Manuscrito. ¿Nos habíamos olvidado de diciembre?
Entran al buzón del mail, por mensaje privado en las redes, se comparten en grupos de WhatsApp: los memes de fin de año están a la orden del día. Grafican la ansiedad y la visten con bombitas navideñas, ironizan sobre una lista de pendientes que ya –se teme– serán perpetuos y anuncian la temporada oficial de “tenemos que juntarnos” y “Dale, yo te aviso” que parecíamos haber olvidado después de un forzoso año “sabático” para la actividad que hoy llamamos “presencial”.

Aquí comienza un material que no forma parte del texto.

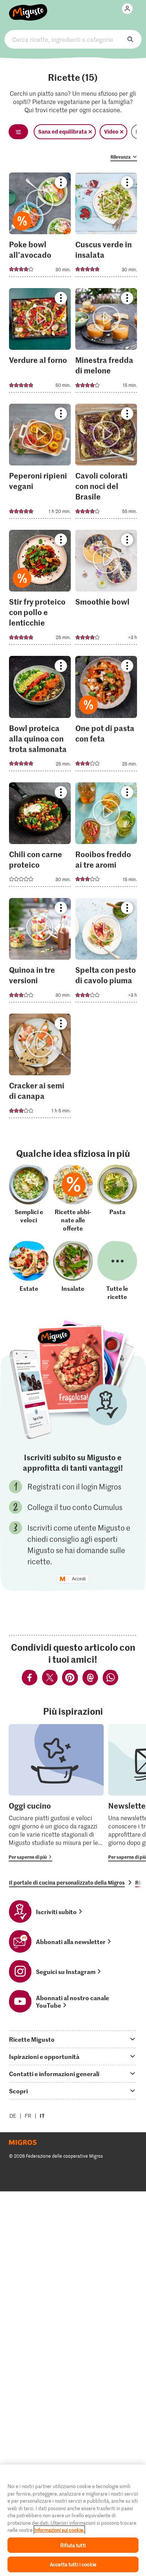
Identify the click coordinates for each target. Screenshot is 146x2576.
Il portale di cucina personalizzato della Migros (67, 1882)
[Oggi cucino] (56, 1792)
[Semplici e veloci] (29, 1198)
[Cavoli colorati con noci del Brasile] (106, 463)
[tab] (73, 2039)
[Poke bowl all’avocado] (40, 226)
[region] (73, 2520)
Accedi (79, 1579)
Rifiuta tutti (73, 2545)
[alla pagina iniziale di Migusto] (28, 8)
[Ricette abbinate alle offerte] (73, 1198)
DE (12, 2115)
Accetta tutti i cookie (73, 2564)
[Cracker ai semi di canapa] (40, 1068)
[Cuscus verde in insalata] (106, 226)
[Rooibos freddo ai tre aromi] (106, 836)
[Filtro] (18, 131)
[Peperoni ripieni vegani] (40, 463)
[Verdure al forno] (40, 342)
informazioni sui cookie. (59, 2529)
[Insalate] (73, 1270)
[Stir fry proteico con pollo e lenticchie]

¿Es que nos habíamos olvidado de diciembre? ¿De que los balances no eran virtuales, que la ciudad es como siempre un caos, que los chicos terminan la escuela y que hay actos para todo, que se agotan los días y los regalos de Navidad y la pavita: de qué la rellenamos? Exhaustos porque “no llegamos” (a la meta laboral, a un lugar, a tiempo) es importante conservar incólume el espíritu de supervivencia y hacer el ejercicio de separar el fastidio que nos persigue como una nube sobre la cabeza del profundo deseo de feliz año nuevo que todos tenemos.
Se habla permanentemente de este síntoma, no somos una isla. Me lo dice, por ejemplo, un bailarín en el hall del teatro, antes de una función y poco después de que hiciéramos en público esa especie de espectáculo físico involuntario que se ve ahora cuando dos personas se encuentran: uno empieza tímido y dubitativo con el puño derecho extendido buscando el choque habilitado por protocolo mientras el otro ya le posa la mano izquierda en el hombro para apurar el abrazo, una maniobra que al mismo tiempo que quiere estrechar los cuerpos, intenta por precaución alejar las cabezas. ¡Un contrasentido contorsionista! Y la coreografía del saludo nos sigue mostrando a todos en estado de alerta, pero a la vez nos pone una sonrisa en la cara, que debajo del barbijo no se ve. Volviendo a la locura de la última hoja del calendario, me escribía anoche otra artista que “es un poco tarde”, pero este sábado estrena. Le respondo enseguida sobre mis buenas intenciones y mi para nada efectivo don de la ubicuidad cuando encuentro al pie de la información un salvoconducto: “Transmisión en vivo online”. Entre el querer y el deber, este mes carga sobre sus hombros –en los nuestros–con el peso de todo lo que no se pudo hacer en casi dos años.
Le bajo el fuego a la hornalla. Paso la página. Leo. “Hoy las prácticas que requieren un tiempo considerable están en trance de desaparecer. También la verdad requiere mucho tiempo”. La reflexión corresponde al prolífico filósofo coreano Byung-Chul Han, en No-cosas (Taurus), el último de vaya uno a saber cuántos libros suyos que se publicaron desde que empezó la pandemia. Aclara que llama ‘verdad’ a lo que no logramos cambiar, en términos de Hannah Arendt que, como Heidegger, se ceñía al orden terreno, un entorno estable donde habitar. “Donde una información ahuyenta a otra, no tenemos tiempo para la verdad. En nuestra cultura posfactual de la excitación, la confianza, las promesas y la responsabilidad también son prácticas que requieren tiempo. Se extienden desde el presente al futuro. Todo lo que estabiliza la vida humana requiere tiempo. La fidelidad, el compromiso y las obligaciones son prácticas asimismo que requieren mucho tiempo. Para estabilizar la vida es necesaria otra política del tiempo”, sentencia antes de referirse al último hombre, el Phono sapiens.
Paradójicamente, observar con detenimiento lo que dice Byung-Chul Han sobre los quiebres del mundo de hoy –por ejemplo, la tensión entre digitalización y memoria: “Almacenamos grandes cantidades de datos sin recuerdos que conservar”– funciona más como un ansiolítico que como una profecía apocalíptica. Tal vez sea porque en el medio de la manía de diciembre, lo que duran esas 120 páginas incita a poner las cosas (las no-cosas) en su lugar. Un llamado a “reflexionar sobre el silencio que se pierde en el ruido”.